DIRECTIONS FOR THIS TASK
Nothing but the lines from the one containing "Where should I" through the end of the data should be retyped, exactly as they stand, and pictures should not be retyped.

══ RECORD EXCERPTS ══

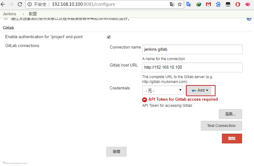
Task: Uncheck Enable authentication for '/project' end-point
Action: 109,37
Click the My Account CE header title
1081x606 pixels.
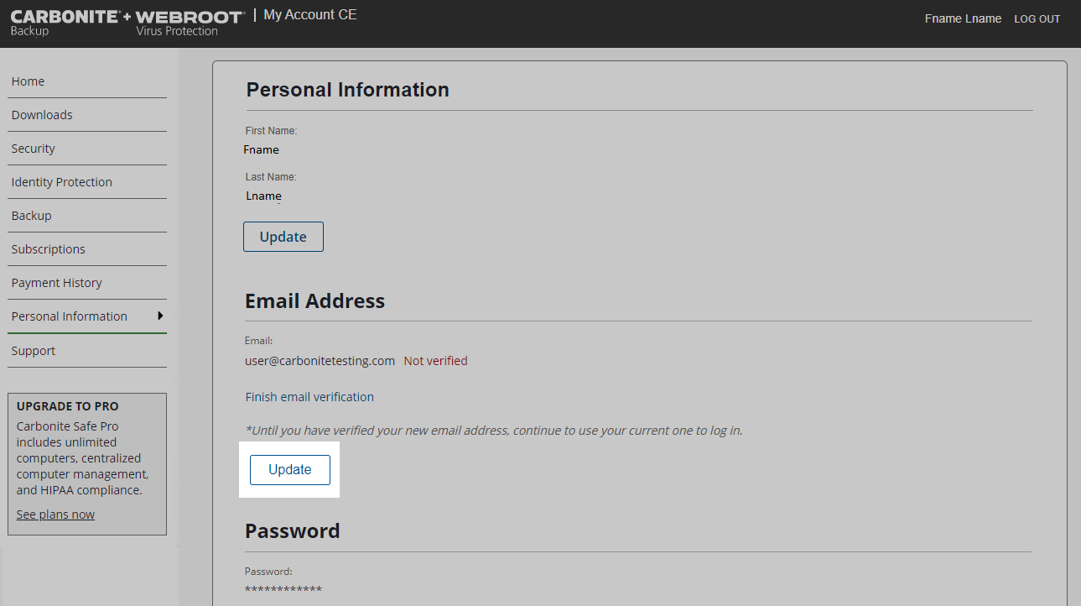tap(310, 15)
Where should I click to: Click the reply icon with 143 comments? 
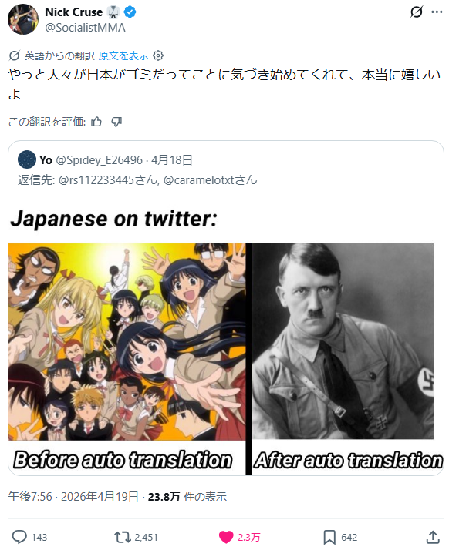coord(19,537)
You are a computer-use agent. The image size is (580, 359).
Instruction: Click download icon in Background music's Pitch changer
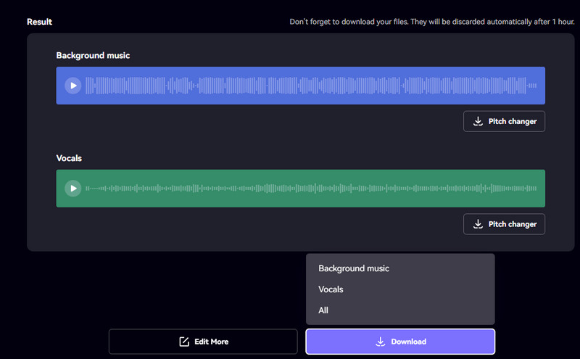pyautogui.click(x=478, y=122)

═══

SOLUTION
Where should I click to: Click the reply icon with 143 comments? 
coord(19,537)
You are a computer-use agent. The image size is (580, 359).
Instruction: Click download icon in Background music's Pitch changer
pyautogui.click(x=478, y=122)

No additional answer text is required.